The Authors report a new iatrogenic complication of preventive or curative standard heparinotherapy. This so called "white clot syndrome" or "Heparin associated thrombocytopenia and thrombosis" is an anatomico-clinical entity characterized by severe, multiple, recurrent, arterial and/or venous thromboembolic accidents which are sometimes fatal.

The white clot syndrome or heparin associated thrombocytopenia and thrombosis (WCS or HATT) (26 cases)
https://pubmed.ncbi.nlm.nih.gov/3831153/

Now, where this gets really interesting is that Heparin is also able to bind to the Receptor Binding Domain (RBD) of the Spike Protein.

The SGP from Delta and Omicron showed higher affinity (KD) to heparin than the WT SGP. Competition SPR studies using heparin oligosaccharides indicated that binding of SGP RBDs to heparin requires chain length greater than 18. Chemically modified heparin derivatives all showed reduced interactions in competition assays suggesting that all the sulfo groups in the heparin polysaccharide were critical for binding SGP RBDs with heparin. These interactions with heparin are pH sensitive. Acidic pH (pH 6.5, 5.5, 4.5) greatly increased the binding of WT and Delta SGP RBDs to heparin, while acidic pH slightly reduced the binding of Omicron SGP RBD to heparin compared to binding at pH 7.3. In contrast, basic pH (pH 8.5) greatly reduced the binding of Omicron SGP RBDs to heparin, with much less effects on WT or Delta. The pH dependence indicates different charged residues were present at the Omicron SGP-heparin interface. Detailed kinetic and structural analysis of the interactions of SARS-CoV-2 SGP RBDs with heparin provides important information for designing anti-SARS-CoV-2 molecules.

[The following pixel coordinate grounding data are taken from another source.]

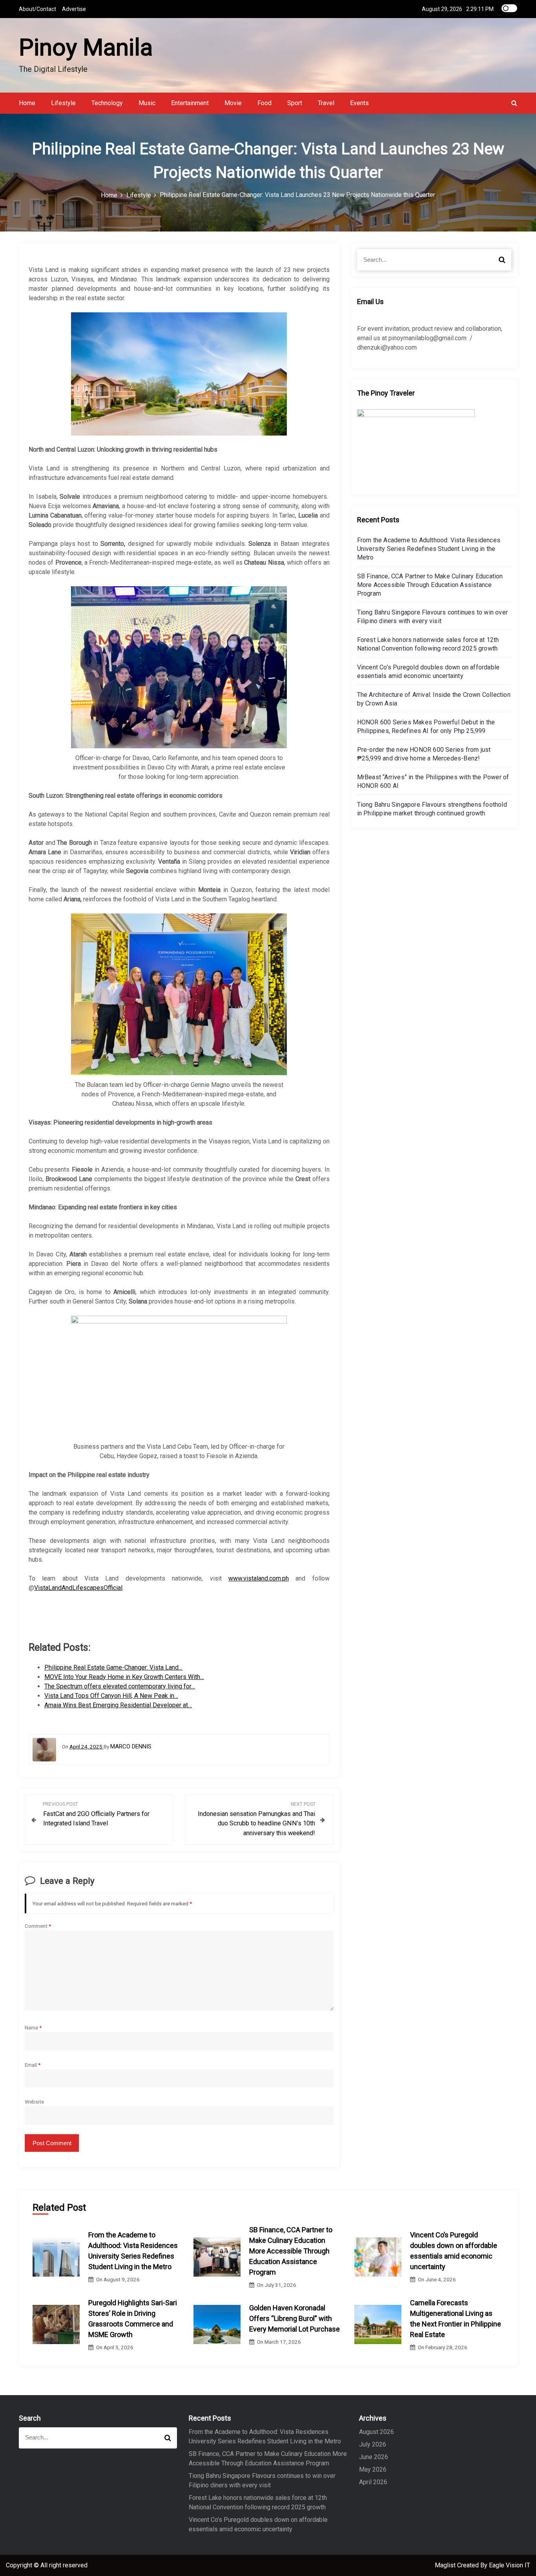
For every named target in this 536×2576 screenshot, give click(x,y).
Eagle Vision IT (509, 2565)
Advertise (74, 9)
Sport (294, 103)
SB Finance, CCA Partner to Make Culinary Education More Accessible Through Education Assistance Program (430, 584)
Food (264, 103)
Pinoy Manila (86, 47)
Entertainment (190, 103)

Interactions between heparin and SARS-CoV-2 spike glycoprotein RBD from omicron and other variants
https://www.frontiersin.org/articles/10.3389/fmolb.2022.912887/full

Please bear with me. This is cryptic, but is completely logical when you see the parts of this puzzle assembled. For, you see, the Spike Protein has a Prion Domain at its RBD.

They found a prion-like domain in the RBD of the SARS-COV-2 spike protein, which was missing from the original SARS-CoV virus. Asparagine (N) and glutamine (Q)-rich regions are characteristic features of many prion proteins.

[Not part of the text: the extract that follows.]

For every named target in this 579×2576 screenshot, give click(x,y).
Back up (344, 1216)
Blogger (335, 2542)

A Potential Role of the Spike Protein in Neurodegenerative Diseases: A Narrative Review
https://www.ncbi.nlm.nih.gov/pmc/articles/PMC9922164/

Additionally, Heparin is important in the early nucleation stages of Prion Disease, promoting PrP aggregation.

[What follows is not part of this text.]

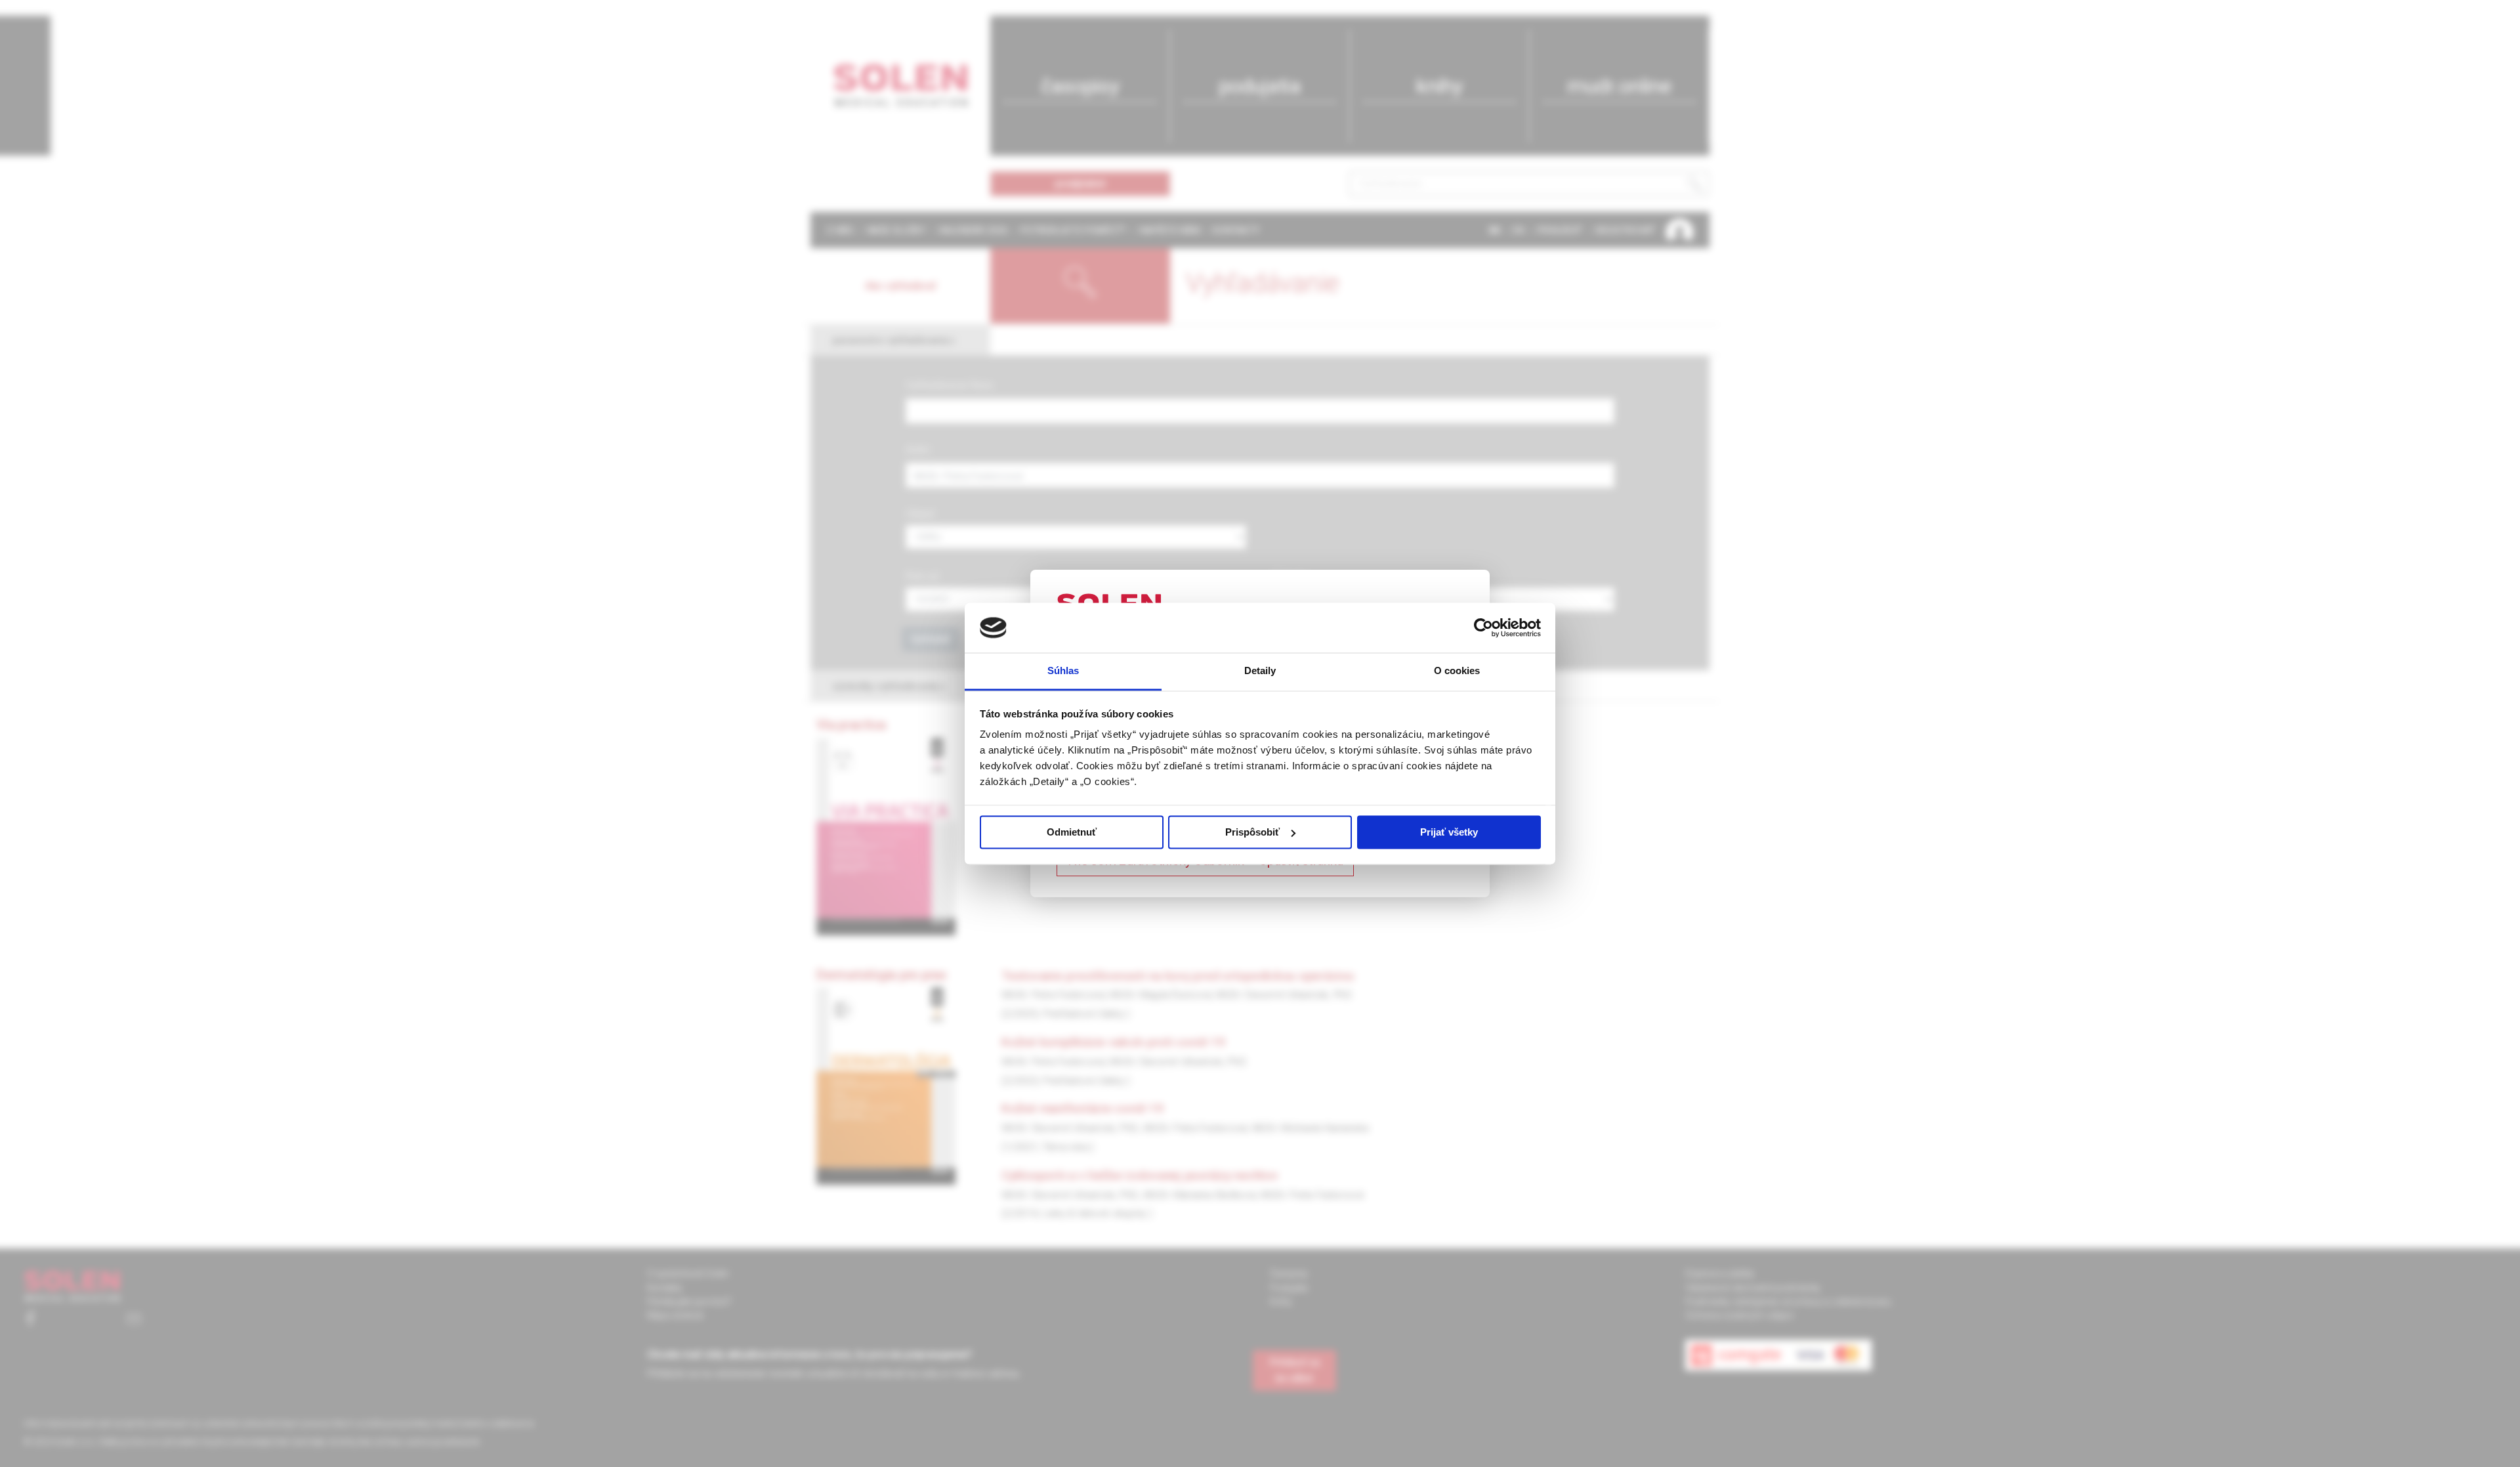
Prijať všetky (1449, 832)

We observed the whole aggregation process for full-length human recombinant PrP (23–231) aggregation on the heparin modified gold surface, from the formation of oligomers, to the assembly of protofibrils and short fibers, and the formation of elongated mature fibers. Heparin is found to promote the PrP aggregation by facilitating the formation of oligomers during the early nucleation stage.

Following the Aggregation of Human Prion Protein on Heparin Functionalized Gold Surface in Real Time
https://pubs.acs.org/doi/10.1021/acsabm.2c00779

Though this must be investigated further, there is an identifiable, clear path by which Heparin may become involved as a self-replicating Prionopathy. I will continue to pursue this hypothesis, and, of course, welcome the thoughts and contributions of all.

Thank you, as always, for your continued support, readership and dialog.